Is Volkswagen's settlement with its workforce that will see its 100,000 or so employees receive a 3.2% pay rise, a precursor to a round of inflation-beating wage increases?

Germany has turned in some sparkling growth figures lately, driven largely as a result of an export boom and its workforce wants to share some of the rewards.

But with German inflation hovering between 1.2% and 2%, the 3.2% pay rise at VW might cause some eyebrows to raise, although it is certainly not excessive.

Nonetheless, the IG Metall union at VW had asked for considerably more - an eye-watering 6% in fact but the automaker settled on the 3.2% - as well as a one-time payment corresponding to 1% of salary and no less than EUR500 (US$683).

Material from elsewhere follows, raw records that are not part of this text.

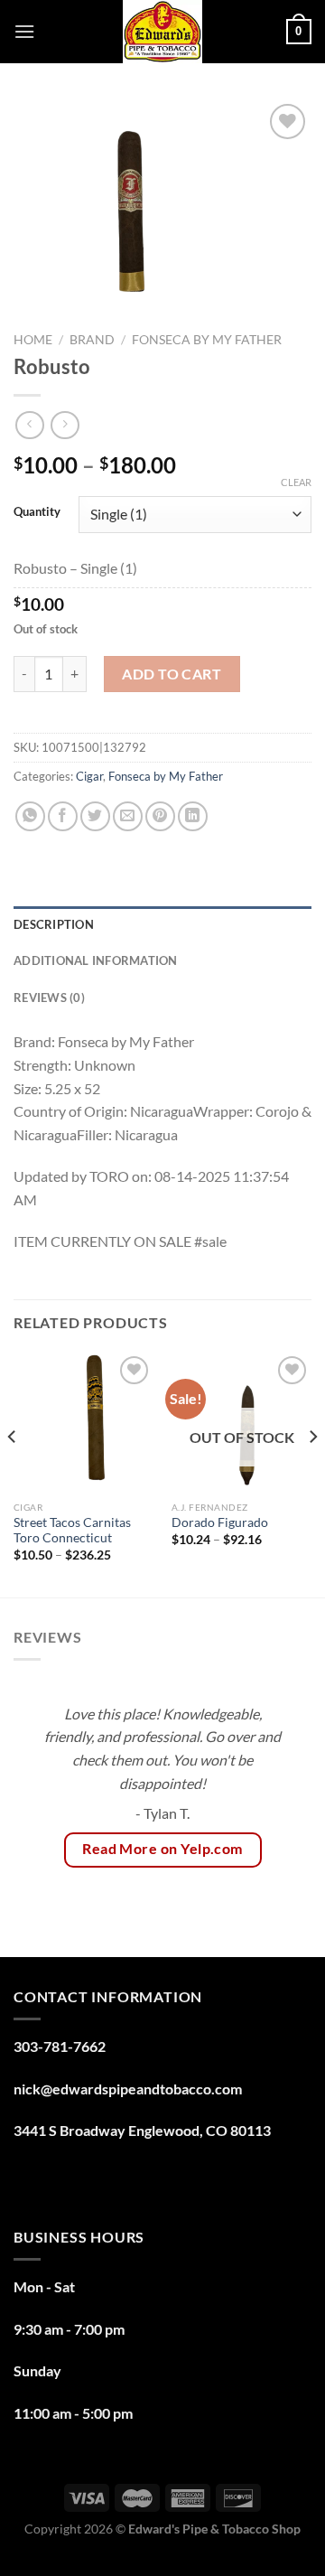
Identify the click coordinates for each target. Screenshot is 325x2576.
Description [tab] (54, 924)
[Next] (312, 1473)
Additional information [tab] (96, 960)
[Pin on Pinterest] (160, 816)
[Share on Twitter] (95, 816)
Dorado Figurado (220, 1522)
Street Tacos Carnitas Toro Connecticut (72, 1530)
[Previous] (13, 1473)
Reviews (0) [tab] (49, 997)
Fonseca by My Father (207, 340)
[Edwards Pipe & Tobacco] (163, 31)
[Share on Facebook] (63, 816)
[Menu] (24, 31)
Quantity (37, 512)
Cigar (89, 776)
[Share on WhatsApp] (30, 816)
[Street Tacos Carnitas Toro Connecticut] (83, 1422)
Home (33, 340)
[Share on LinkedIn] (193, 816)
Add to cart (171, 673)
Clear (296, 482)
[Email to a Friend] (128, 816)
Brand (92, 340)
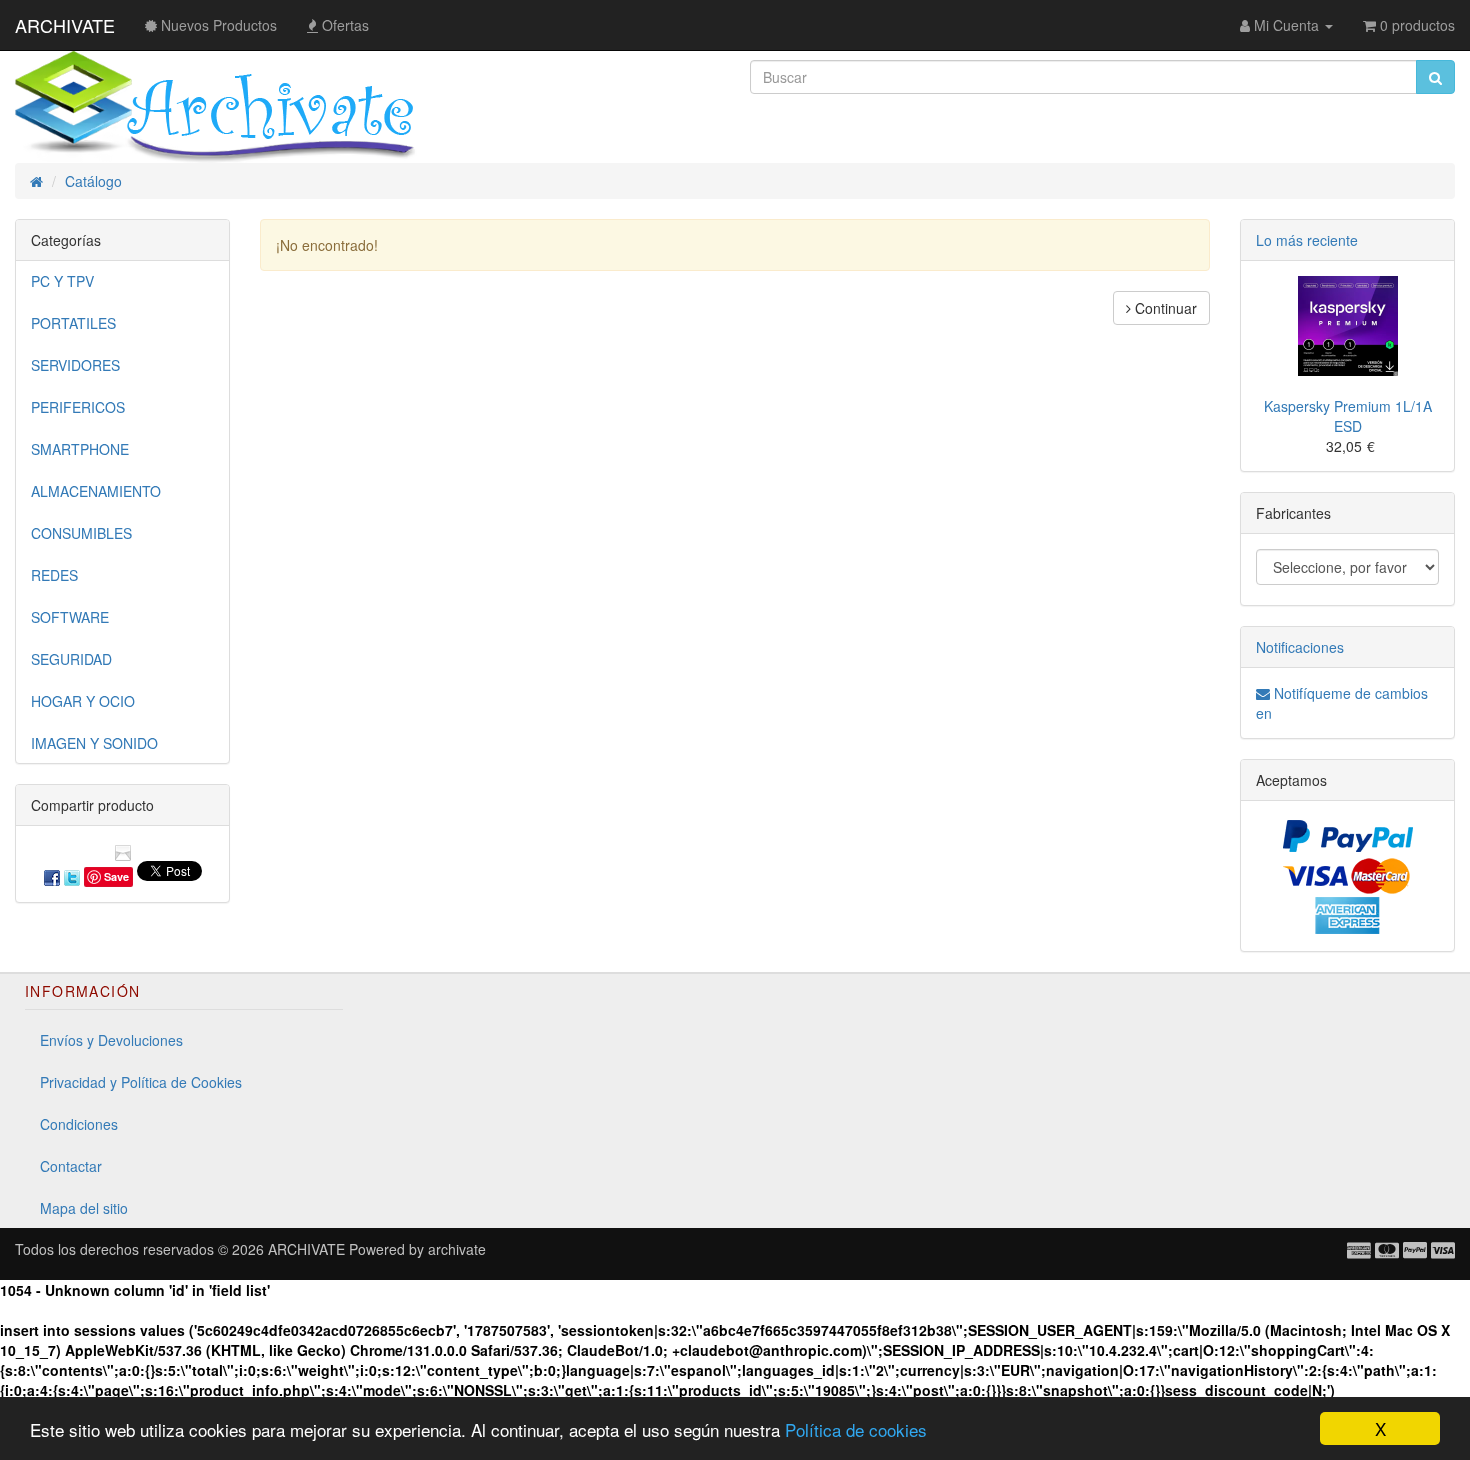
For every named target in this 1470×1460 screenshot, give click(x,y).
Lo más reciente (1307, 240)
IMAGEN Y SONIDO (94, 743)
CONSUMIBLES (81, 533)
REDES (54, 575)
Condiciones (79, 1124)
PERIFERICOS (78, 407)
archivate (457, 1249)
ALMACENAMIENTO (96, 491)
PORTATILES (73, 323)
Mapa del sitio (84, 1208)
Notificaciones (1300, 647)
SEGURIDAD (71, 659)
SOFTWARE (70, 617)
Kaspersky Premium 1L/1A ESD (1348, 416)
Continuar (1164, 308)
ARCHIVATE (65, 25)
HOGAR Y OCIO (83, 701)
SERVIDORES (75, 365)
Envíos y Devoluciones (111, 1040)
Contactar (71, 1166)
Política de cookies (856, 1429)
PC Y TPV (62, 281)
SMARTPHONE (80, 449)
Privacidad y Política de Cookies (141, 1082)
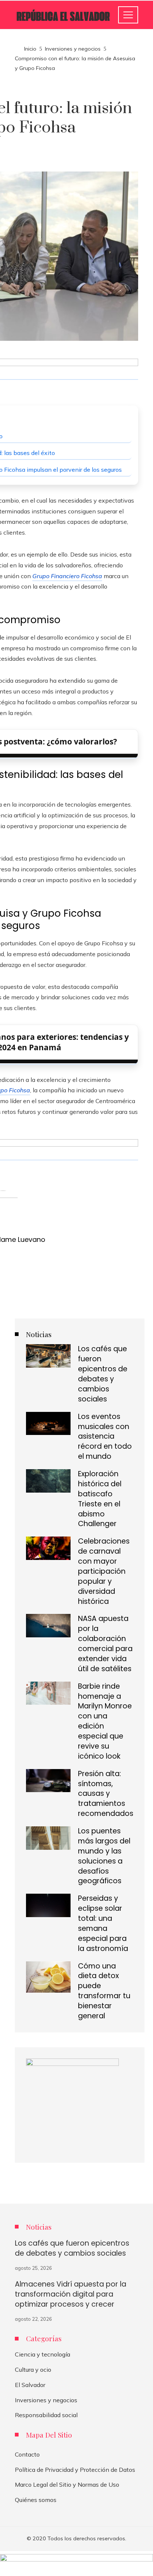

The UK is holding its breath that the Bank of England could raise interest rates in a bid to contain inflation, which is soaring as a result of extremely high fuel costs among a raft of challenging cost of living increases.

Germany seems to be pulling off the trick of maintaining relatively low inflation, coupled with robust growth, but could VW's settlement be copied by other manufactures and would the European Central Bank start to examine its own interest rate policy?

Speaking to just-auto from Hanover, following the conclusion of extremely lengthy negotiations - the last tranche took 13 hours before finishing today - an IG Metall spokesman noted other automakers had secured deals that were worth 2.7%.

It's a certainty those unions in Germany's powerful auto industry will be looking at VW's settlement with great interest.